** DATA FOR THIS TASK follows **

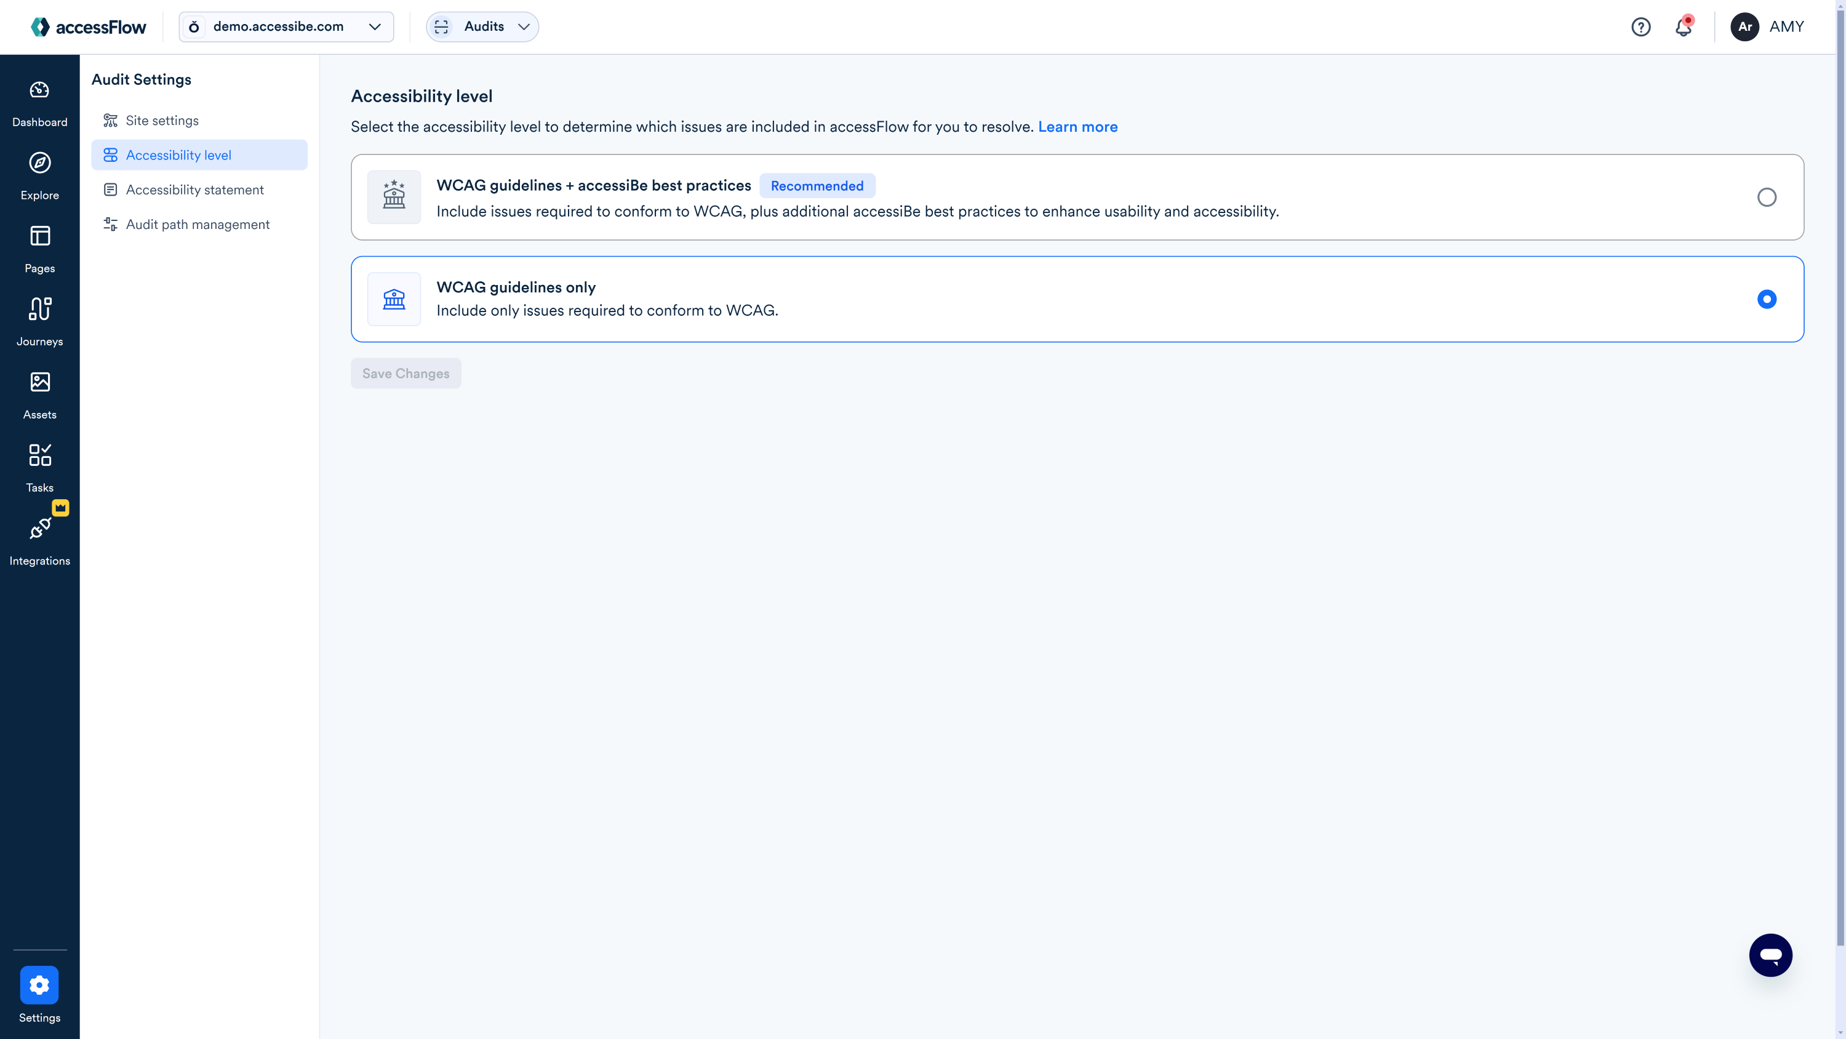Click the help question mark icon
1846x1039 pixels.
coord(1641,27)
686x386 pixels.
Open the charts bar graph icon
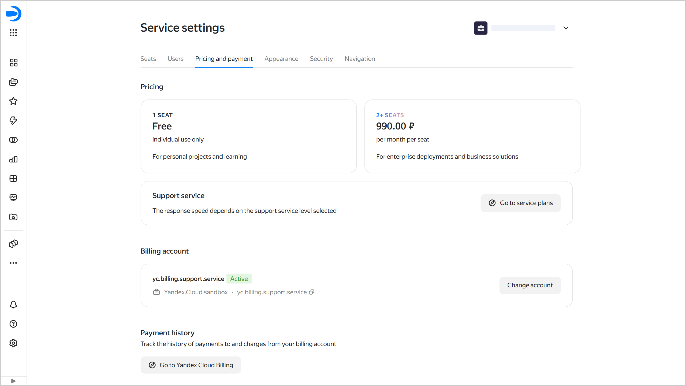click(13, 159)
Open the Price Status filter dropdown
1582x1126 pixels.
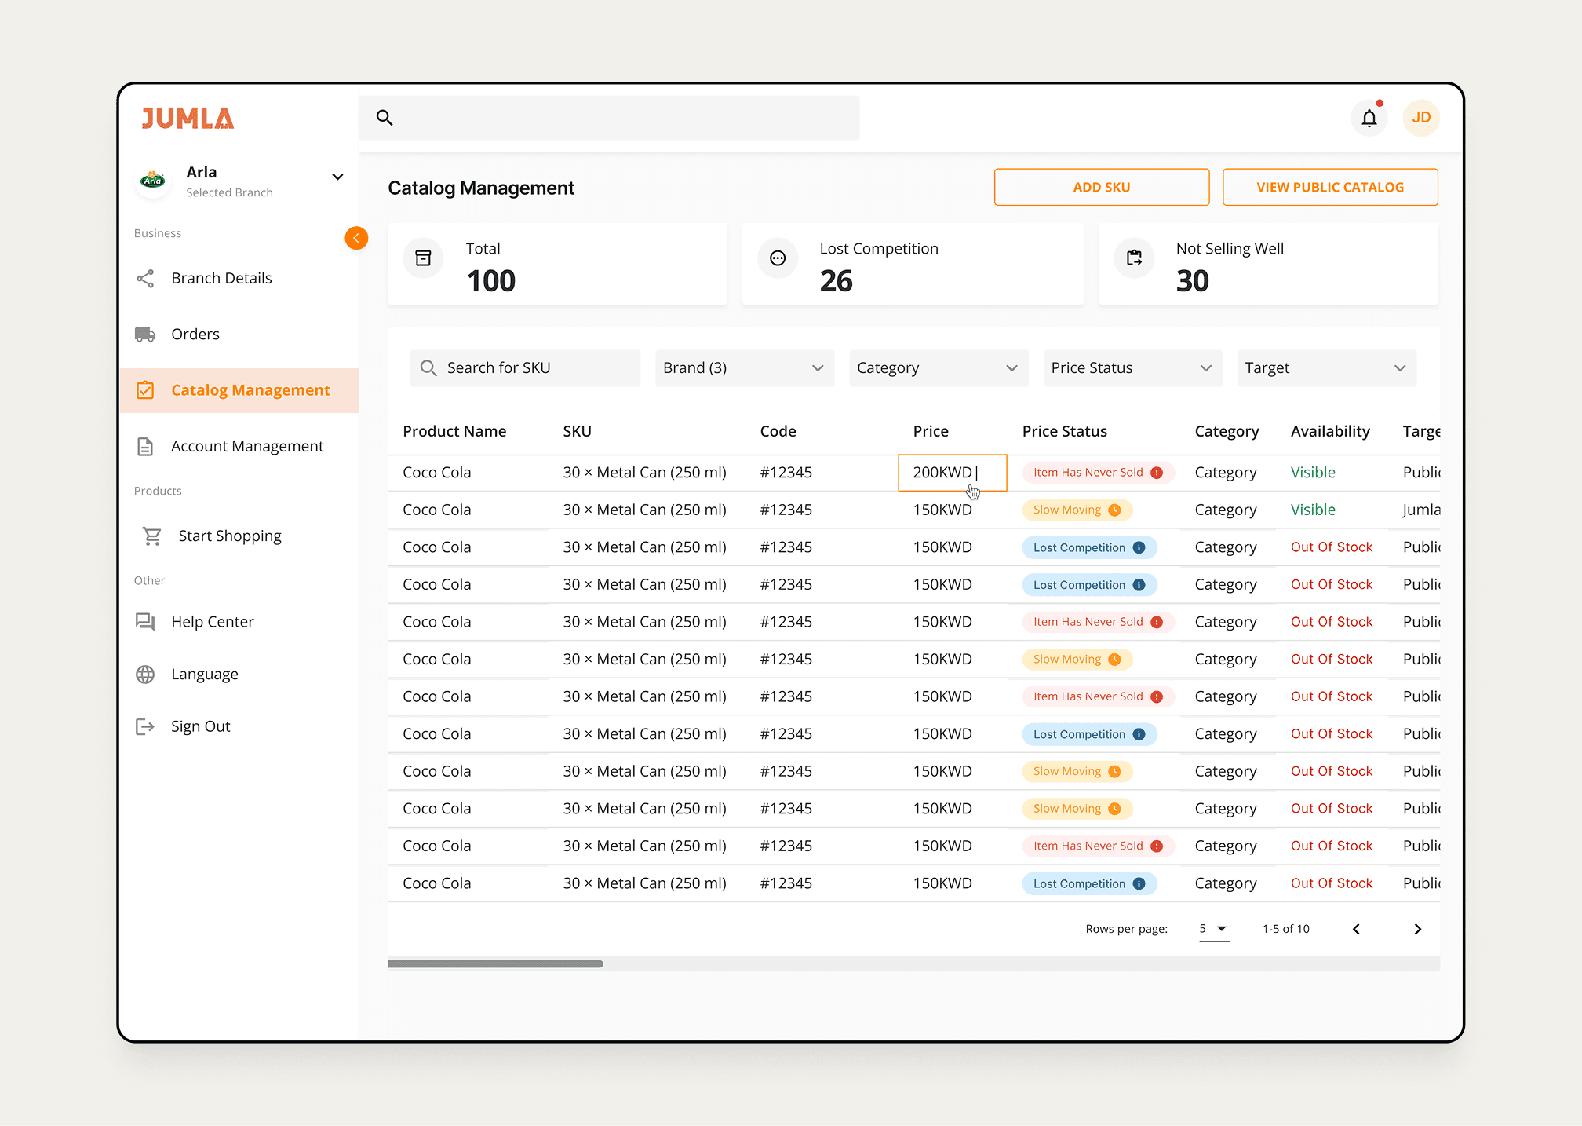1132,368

** End of DATA FOR THIS TASK **
** DATA FOR THIS TASK follows **

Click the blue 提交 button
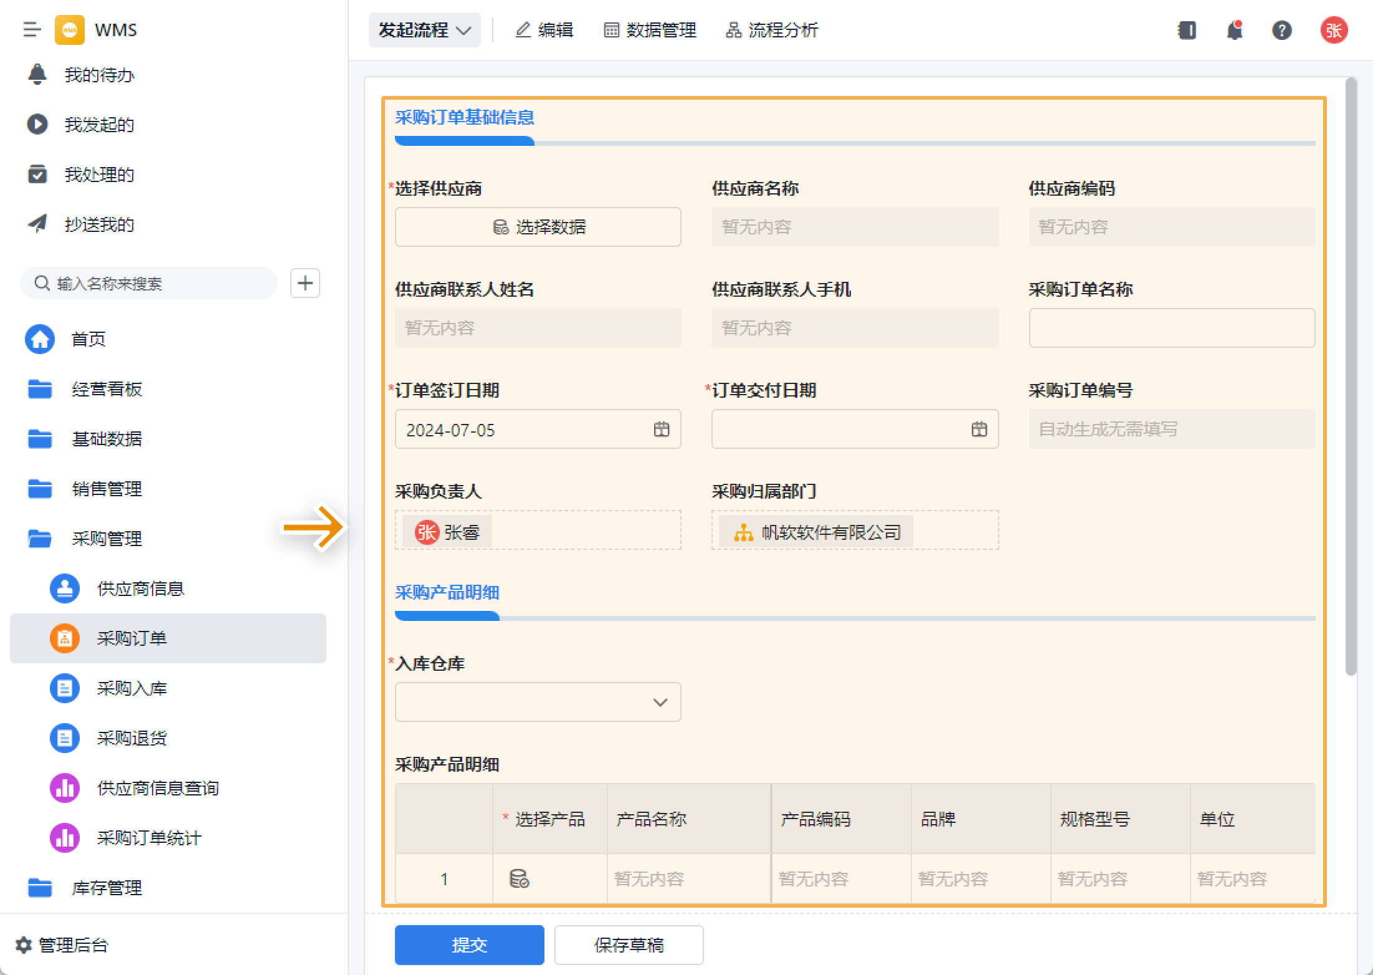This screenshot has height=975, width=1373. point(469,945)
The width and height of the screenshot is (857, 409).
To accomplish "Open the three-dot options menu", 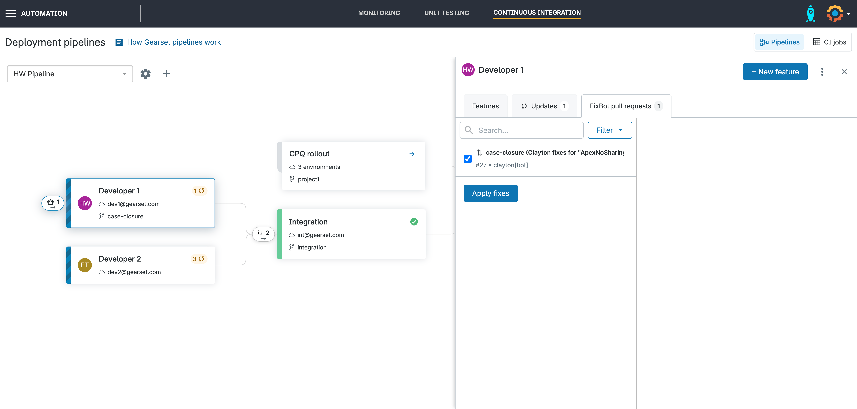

** End of DATA FOR THIS TASK **

▸ **WHAT IS REQUIRED**
Transcribe the lines above exactly, beginning at the one with "Click the blue 提交 button" and ending at the one with "the three-dot options". Include both; exclude the pictures.

▸ **EXPECTED OUTPUT**
Click the blue 提交 button
This screenshot has height=975, width=1373. point(469,945)
The width and height of the screenshot is (857, 409).
To accomplish "Open the three-dot options menu", 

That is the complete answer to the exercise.